There is a new airline in the US, Northern Pacific Airways, that takes inspiration from Icelandair and wants to replicate your business model in the Pacific region, using Alaska as a stopover point to fly between Asia and America. My understanding is that they had been talking with you about this project. Is there some sort of cooperation agreement? 

There is nothing formal. We have been talking but there is no formal agreement or partnership in place, just informal conversations. Also, their project has been put on hold. 

Are there partnerships with any other airlines on the horizon? 

Our strategy is to strengthen our existing partnerships and add new partners eventually, but I can’t name any new ones now. Bilateral agreements with airlines like JetBlue and Alaska Airlines have worked very well, it is a win-win for all airlines involved. This is our strategy.  

We also recently announced an agreement with Air Greenland, even if we are competing on the route between Greenland and Iceland, we are adjusting our schedules and they are adjusting theirs so that they fit better. We are still competitors, but by adjusting our schedules we are strengthening the traffic flow between our respective networks, so it’s a win-win situation that benefits both. 

Is there any product that allows people to easily combine trip visits to Iceland and Greenland? 

There is a package, it is part of our stopover programme. We offer flights to other parts of Iceland and also to Greenland. 

Back in 2019, Icelandair subsidiary Loftleiðir acquired a majority stake in Cabo Verde Airlines, the national carrier of Cape Verde, a small Portuguese-speaking island nation located between the coasts of Africa and South America. Loftleidir subsequently got out of this venture. I couldn’t miss the chance to ask about this short-lived project. 

I would like to ask you about the Cape Verde project, which I think was conducted via Loftleidir, right?  

Yes, it was done through them. Loftleidir is a subsidiary of the Icelandair group, fully owned by us.  

What happened with that project? It seems that it didn’t go as expected? 
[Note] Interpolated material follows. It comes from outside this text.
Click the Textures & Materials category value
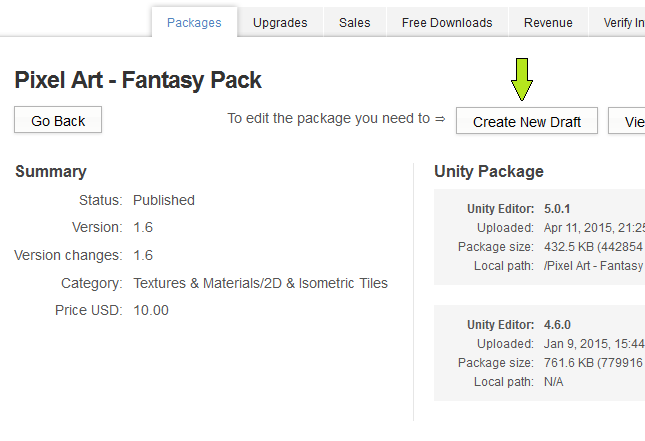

No, it didn’t go as expected. Cape Verde was partly privatized and we got 51% and then Covid came and the project didn’t go as expected and now we are fully out of it, we are not involved anymore. 

The logic was to do what you do here in Iceland, with connecting traffic, but in the South Atlantic? 

Yes, to connect a few continents via Cape Verde, just as we do here in Reykjavik: Europe, Africa and North and South America. 

What is your shareholding structure? Does the Icelandic state have any participation in the company? 

No, the Icelandic state is not our shareholder. We have some 16,000 shareholders and the main one is Bain Capital, based in Boston, that has slightly above 17% of the company. 

To wrap it up, I would like to get back to your business model. We have talked about the balance between connecting and origin and destination (O&D) traffic, but how do you expect both markets to evolve? Are both segments of the market evolving in the same direction? 

Looking back over the last few years, to 2012 or so, the two main markets have been of similar importance, they have remained pretty constant. If anything, connecting traffic has increased in the last 10-12 years, from around 30 to nearly 50%. The highest up it got was 52%.  

And within this segment, the split between European and American traffic has been shifting, it depends a lot on circumstances such as the strength of the US dollar. In the past, Europe, as a whole, was a bit higher, although, as a single country, the US is our largest and most important market.